Tips to reduce stress naturally
Tips to reduce stress naturally
Whilst the human body is well adapted to deal with burst of short-term stress, long-term exposure to stress can have a variety of adverse effects on your wellbeing. Heightened levels of stress can act to spur us on, motivate us and encourage us to reach our full potential, or, it can hinder us, halting our ability to respond to stressful situations and escape from them.
Stress is a feeling we all experience when we are challenged, but aside from the emotion, ongoing stress can have serious impacts on our general wellbeing.
“The majority of stress for most people in the Western world today is psychological rather than physical, and it can be constant and relentless,” says biochemist Dr Libby Weaver, in her new book Exhausted to Energised.
Chronic stress can keep our stress hormones elevated, manifesting in a variety of health issues that can be caused when the immune system is overworked.
We all know that reducing the amount of stress in our lives is important to optimal health, but how do we cut down, when even the thought of pulling the plug is stressful enough?
Reducing stress naturally
Reducing stress is integral to healing and maintaining balance in your life. Here are our top tips for reducing stress naturally and improving your general wellbeing.
Eat whole foods
Stress is not limited to a psychological occurrence. Poor diets that are high in processed foods, sugar, grains and genetically modified foods, can put undue stress on our bodies and our minds. Consuming a diet high in sugar and carbohydrates can cause unnatural spikes in insulin levels, adverse immune reactions – especially in the gut, and can lead to long-lasting damage.
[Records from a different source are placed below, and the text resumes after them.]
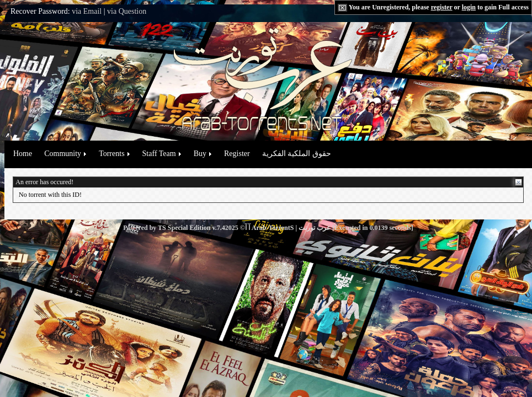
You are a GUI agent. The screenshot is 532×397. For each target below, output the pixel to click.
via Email (87, 11)
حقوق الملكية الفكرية (296, 153)
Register (237, 153)
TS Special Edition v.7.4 (191, 228)
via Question (126, 11)
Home (23, 153)
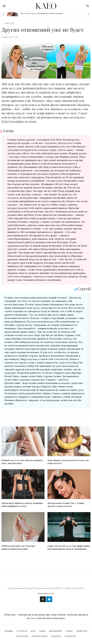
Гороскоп (22, 631)
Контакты (70, 636)
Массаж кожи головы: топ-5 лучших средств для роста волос (66, 504)
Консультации (40, 636)
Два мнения (55, 631)
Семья (42, 631)
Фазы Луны (22, 636)
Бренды (9, 631)
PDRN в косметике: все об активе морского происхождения (18, 547)
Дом (33, 631)
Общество (82, 631)
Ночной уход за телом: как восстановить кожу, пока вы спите (22, 462)
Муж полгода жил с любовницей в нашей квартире (42, 13)
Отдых (69, 631)
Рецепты (56, 636)
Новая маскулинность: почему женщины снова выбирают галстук (22, 504)
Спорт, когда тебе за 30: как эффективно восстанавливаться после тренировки (68, 547)
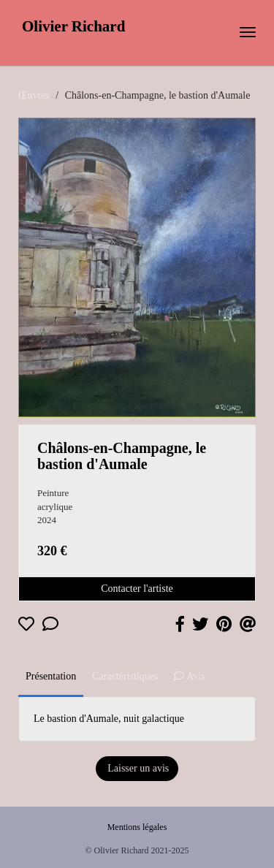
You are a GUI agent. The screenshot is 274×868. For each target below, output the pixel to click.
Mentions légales (137, 827)
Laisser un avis (137, 768)
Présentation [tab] (50, 676)
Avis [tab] (189, 676)
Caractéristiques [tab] (125, 676)
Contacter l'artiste (137, 588)
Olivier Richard (73, 26)
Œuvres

By treating your body to whole foods that are rich in nutrients and nourishing minerals, fibre and vitamins, as well as being as close to the natural product as possible, your body is in the best position to support your mental health.
According to Dr Marc Cohen, Professor of Complementary Medicine at Royal Melbourne Institute of Technology, when your response to an event is negative or ‘stressful’, your blood pressure rises, platelets become stickier, white blood cells mobilise and cortisol levels increase.
Meditation is an easy way to confront these demons and actively seek to readjust your mindset, and calm your body as a whole.
Whilst it can be hard to tune out negativity, or excitement and overstimulation, factoring meditation into your day can make dramatic improvements to your mental wellbeing.
Eat good fats
Good fats include those labelled monounsaturated and polyunsaturated, with bad fats being the industrially created trans-fats associated with margarines, shorteners, fast food and many other easily accessible food sources. Healthy fats, in particular those full of omega 3s such as oily fish and walnuts have been proven to assist and aid in the treatment of mental health issues.
Regular exercise is incredibly important to mental and physical health. Incorporating physical exercise into your daily routine is paramount to maintaining proper mental health.
A study in the Journal of Environmental Science and Technology found that exercising in natural environments was associated with greater feelings of revitalisation, increased energy and positive engagement, and decreases in tension, confusion, anger and depression. Participants also reported greater enjoyment and satisfaction with outdoor activity and said they were more likely to repeat the activity at a later date.
However you like to exercise, doing so with other people is likely to enhance the payoff. A study in the British Journal of Psychiatry of 40,000 Norwegians found people who exercise in their leisure time and experienced social interaction at the same time, are much less likely to have symptoms of depression.